The next Sunday Review from me is going to be Swindle, don't worry about that. But Sunday is primerily for things that don't need to take up Wednesday when possible. And with Wednesday's next review being Star Wars: The Force Awakens, I think this needs to be brought up. This topic needs its own post, so to not bog down the review. Now I should say that this is only covering the Mary Sue character analysis way (and no, I won't also be using The Marty Stu, sake of consistency, and most people just use the one name anyway), not the website. I know of it, don't care about it, never needed to go to it. Oh, and as a word of warning, the toy break will continue next week with the concept of White Washing. But hey, at least there will also be E3 stuff!
To quote Wikipedia: "A Mary Sue is an idealized and seemingly perfect fictional character, a young or low-rank person who saves the day through unrealistic abilities. Often this character is recognized as an author insert or wish-fulfillment." This is going to be the definition I use for this post.
Lets start off with Rey who had many people who saw The Force Awakens see her as a Mary Sue. Using that definition, every single Jedi would fall into that category, what do you think The Force is? Now in the context of the world and the star wars universe, no. She is not a Mary Sue character, but she does have Mary Sue moments. Those being the battle of Jakku, and her escape from the interrogation cell. Both of these lean a bit on the side of bad writing. However, both of them I'm willing to let slide depending on how Episode VIII plays out, because as of right now, those moments could genuinely be Mary Sue moments, or foreshadows for episode 8 when it arrives, depending on how it plays out.

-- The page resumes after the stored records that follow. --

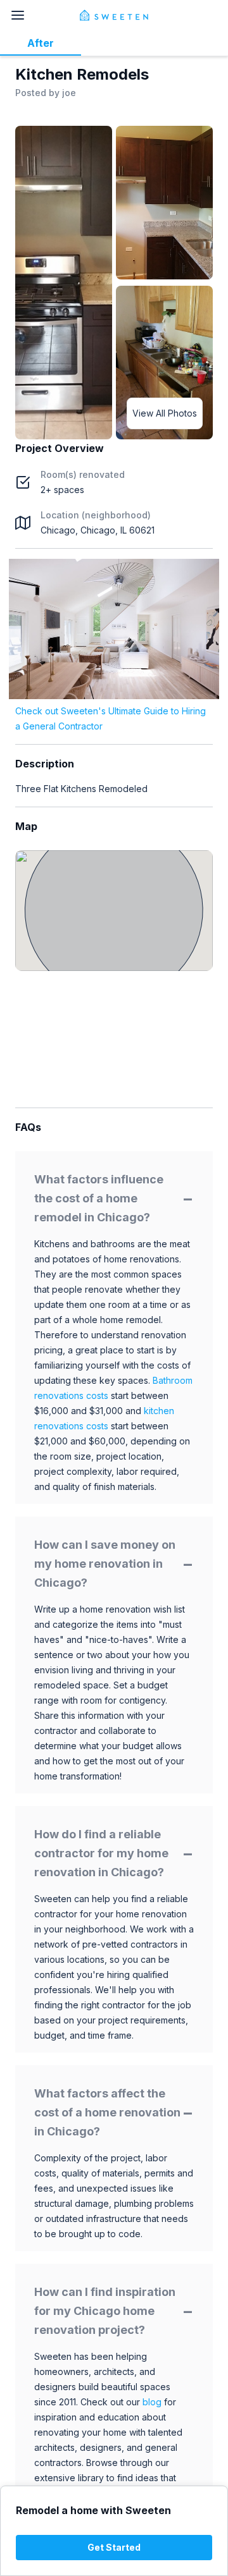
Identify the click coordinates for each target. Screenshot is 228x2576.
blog (152, 2401)
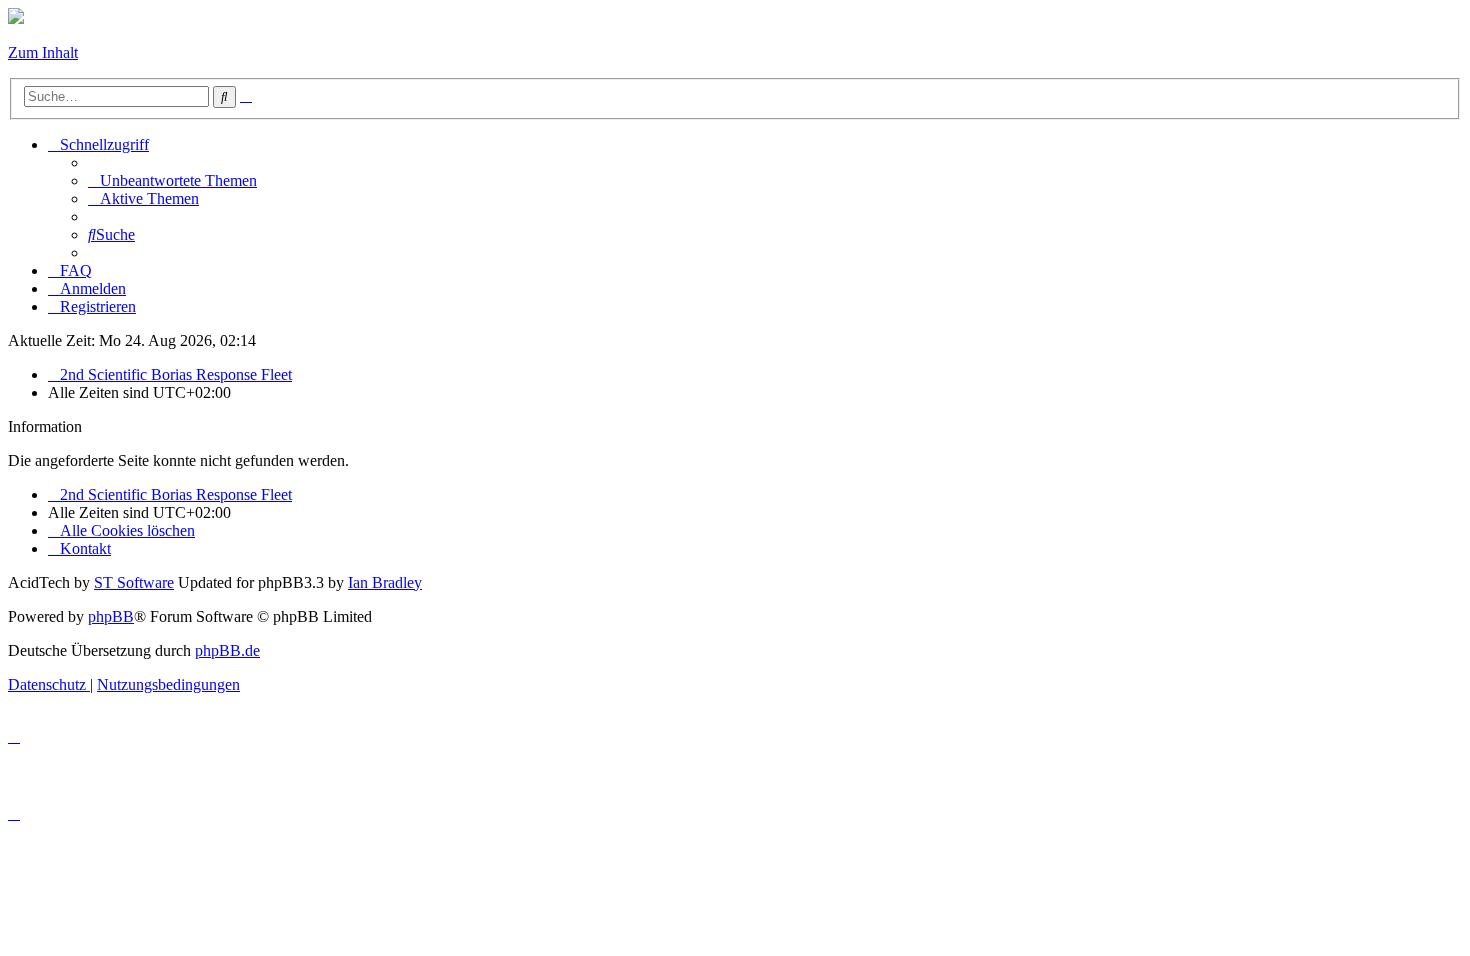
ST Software (134, 582)
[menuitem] (172, 180)
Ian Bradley (385, 582)
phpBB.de (227, 650)
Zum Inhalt (43, 52)
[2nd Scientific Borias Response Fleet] (16, 18)
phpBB (111, 616)
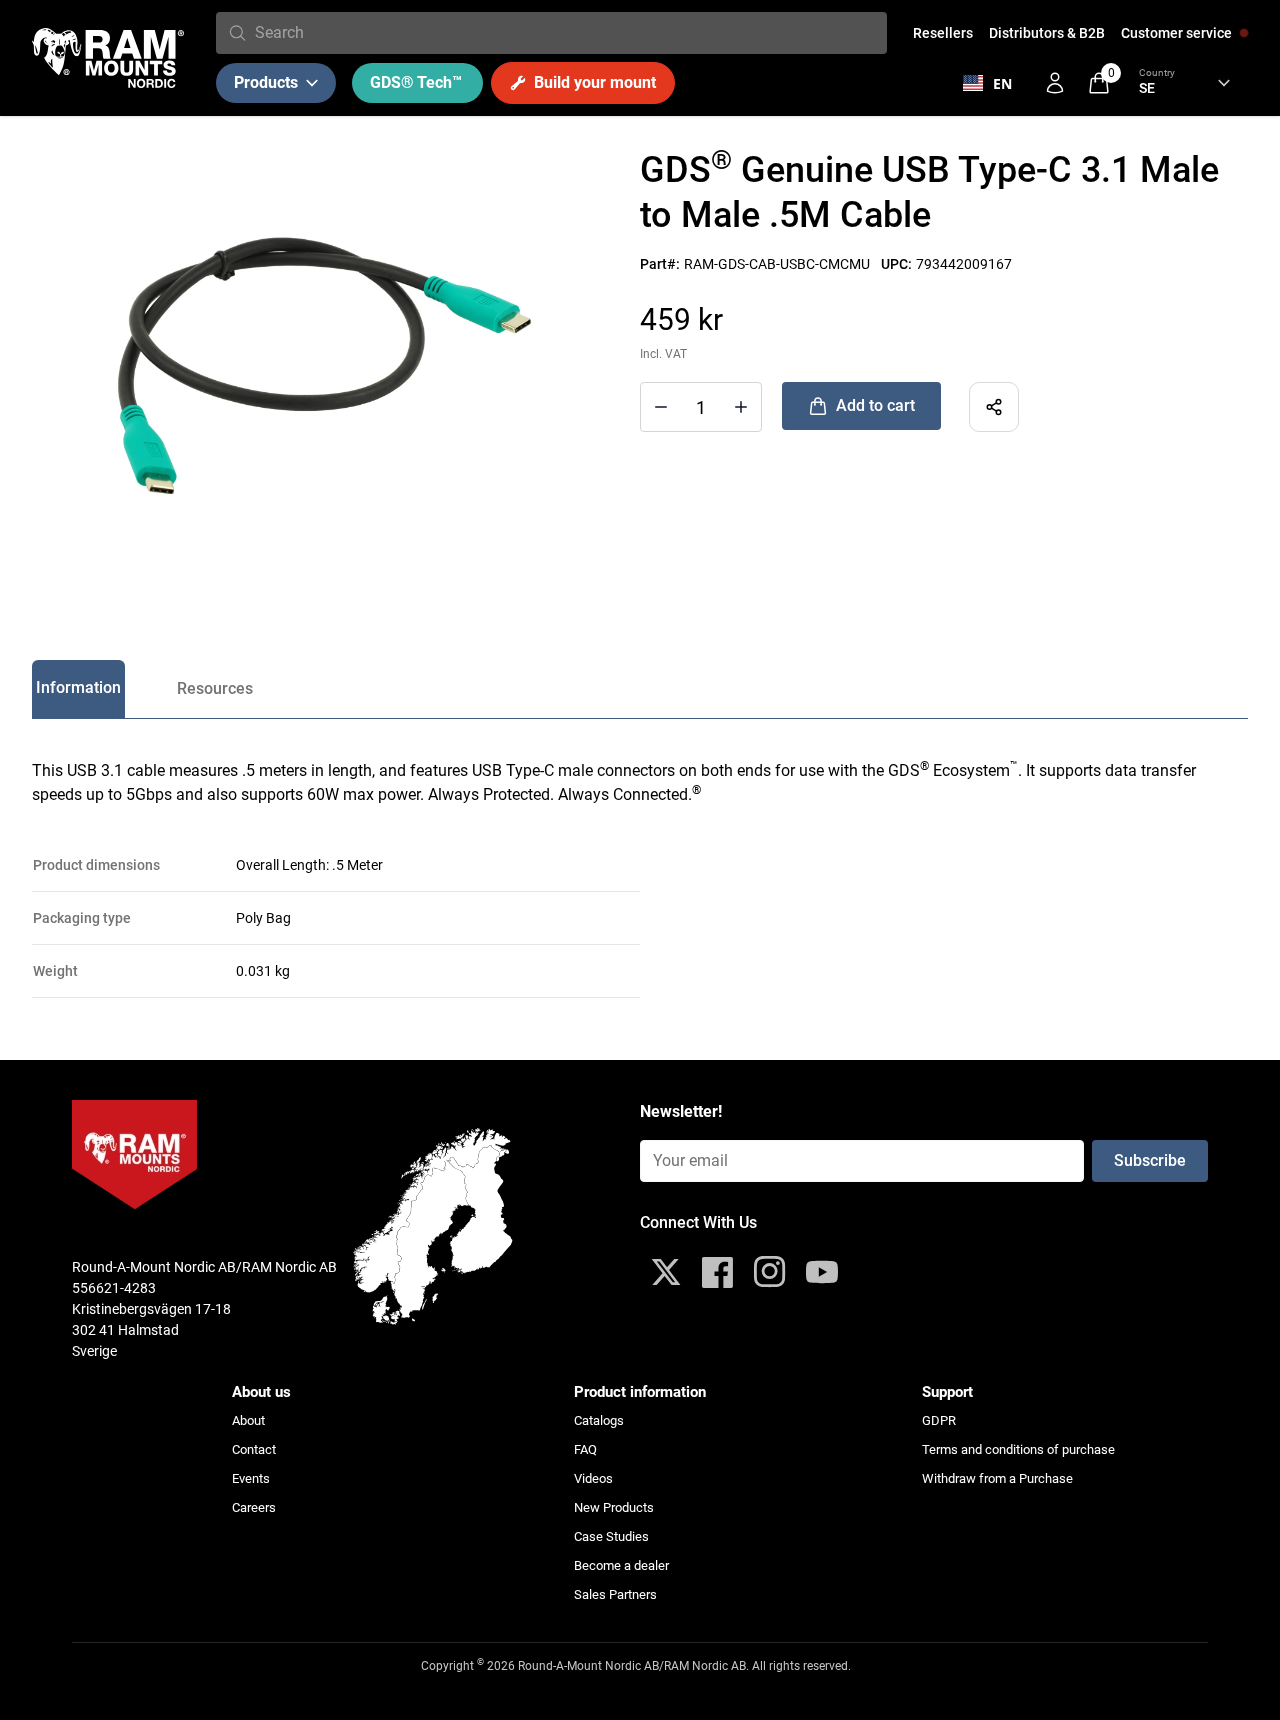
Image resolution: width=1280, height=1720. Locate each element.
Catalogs (599, 1420)
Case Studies (611, 1536)
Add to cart (875, 405)
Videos (593, 1478)
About (248, 1420)
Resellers (943, 33)
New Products (614, 1507)
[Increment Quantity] (661, 407)
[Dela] (994, 407)
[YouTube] (822, 1272)
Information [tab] (78, 687)
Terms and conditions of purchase (1018, 1449)
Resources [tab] (215, 688)
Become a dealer (621, 1565)
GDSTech (416, 82)
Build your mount (595, 82)
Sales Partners (615, 1594)
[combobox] (567, 33)
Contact (254, 1449)
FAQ (585, 1449)
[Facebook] (718, 1272)
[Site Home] (108, 58)
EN (1002, 83)
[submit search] (237, 33)
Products (266, 82)
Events (251, 1478)
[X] (666, 1272)
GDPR (939, 1420)
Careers (254, 1507)
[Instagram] (770, 1272)
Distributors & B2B (1047, 33)
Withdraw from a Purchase (997, 1478)
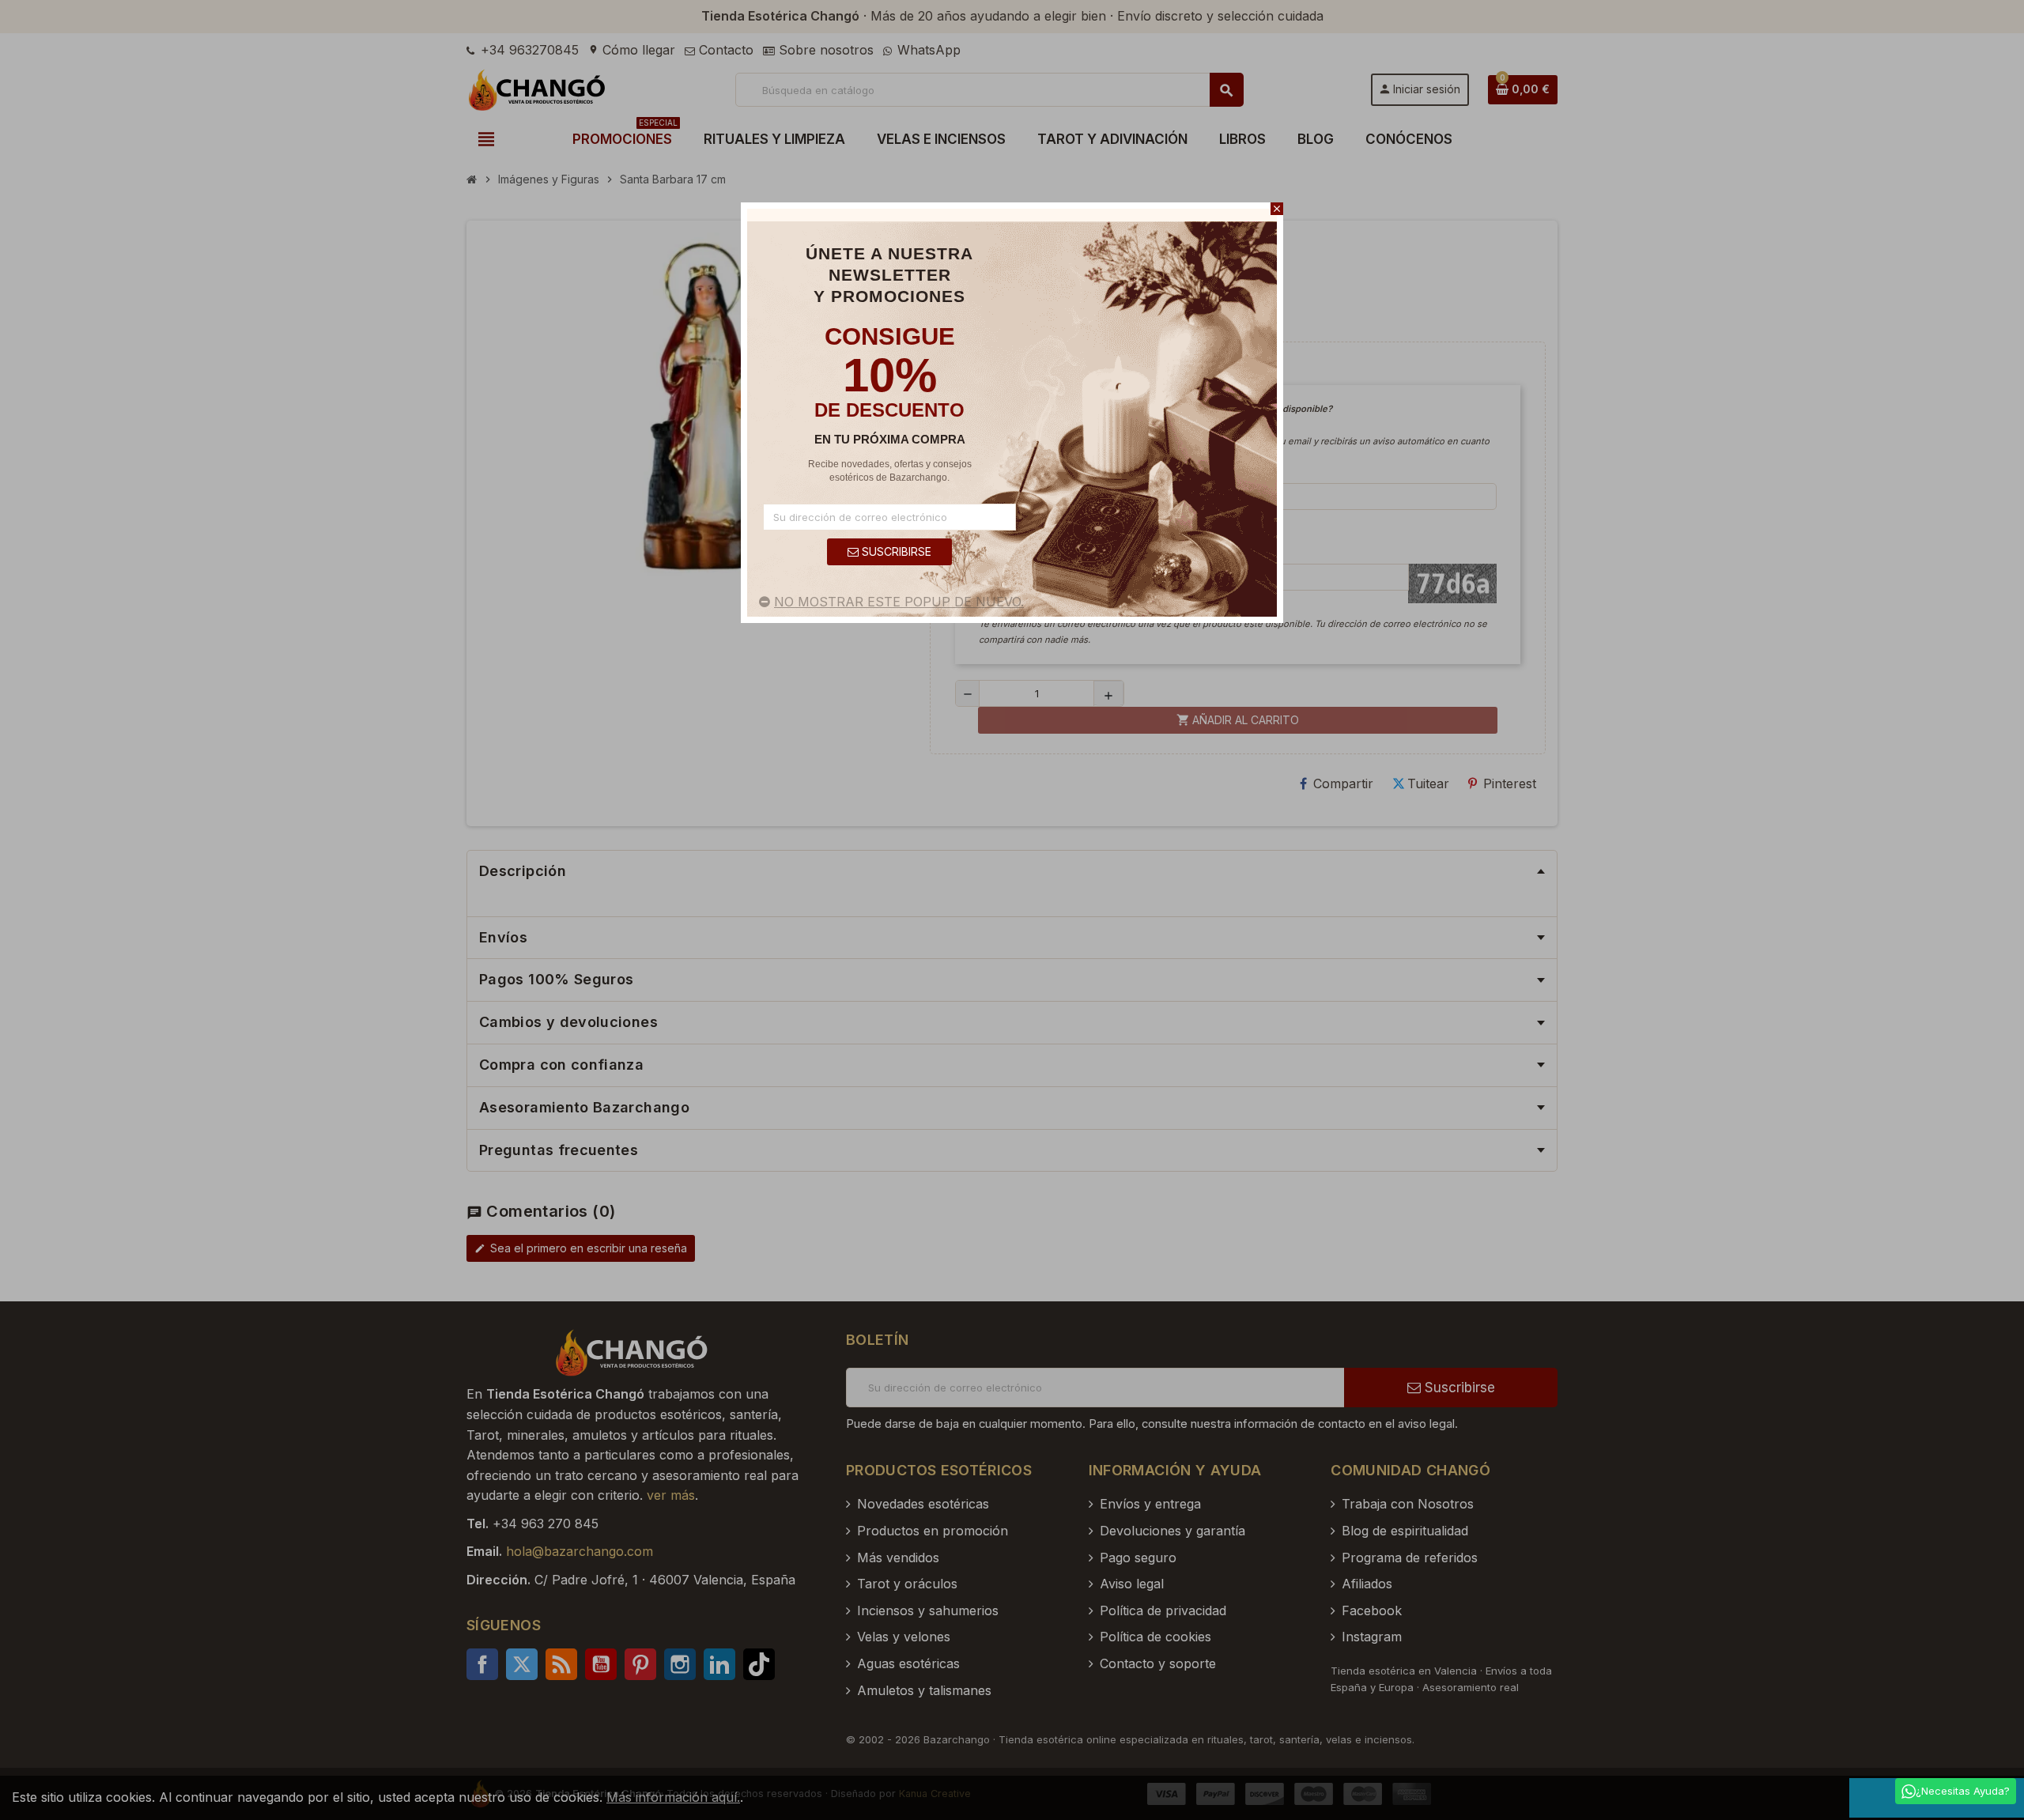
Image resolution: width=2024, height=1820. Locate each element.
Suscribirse (895, 551)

Another thing Internet, don't hate on Mary sues, and then demand for writers to write them. Let's step back to last year with Avengers Age of Ultron, and Black Widow. Not to drive it in further, as this will be quick. A flawed character, is a superior character. People were complaining about Black Widow being kidnapped, and on rewatching, I think everyone was wrong about the situation. Remember back to the first Avengers movie? Yeah, she was "kidnapped" in that one too, only difference was that she beat up several armed guards while tied to a chair. I think the intention was for her to only give the illusion of being captured while she was in the cage. Her getting there, that was just her being captured, but once she woke up, the plan was for her to look like she was waiting for the right moment to escape. Did that come off well in the movie? Well, no, it didn't. But because people jumped the gun, the traditional knee jerk reaction, people demanded her to be better, stronger, and perfect. To that I say: Why? Again, a flawed character is a better character, a more compelling and interesting character. To have her as perfect, which in itself is impossible because again, flawed character is a better character meaning that a perfect character in universe would be an awful character out of universe, to the viewer.
Honestly, I'm not surprised that the Internet has a fascination with Mary Sues, because many who are the most vocal about it are exposed to Mary Sues all the time. Where? In video games. Not that they are exposed to them, they control them, they are them. Again, using that definition, name 5 that have something that gives a narrative conclusion for the failed state, "game over". This is something being looked into more with more modern games like Ace Attorney 5 Not guilty, but disgraced attorney ending, Monkey Island 2 having a more comical "You couldn't have died. You're standing right here." situation. But using that definition, the act of retrying a situation is in the universes of the games, an unrealistic ability. You are the biggest Mary Sue in most video games, maybe all depending on how you look at it. Kind of ironic, isn't it? But at least now that we have this out of the way, lets check out Force Awakens on Wednesday, shall we?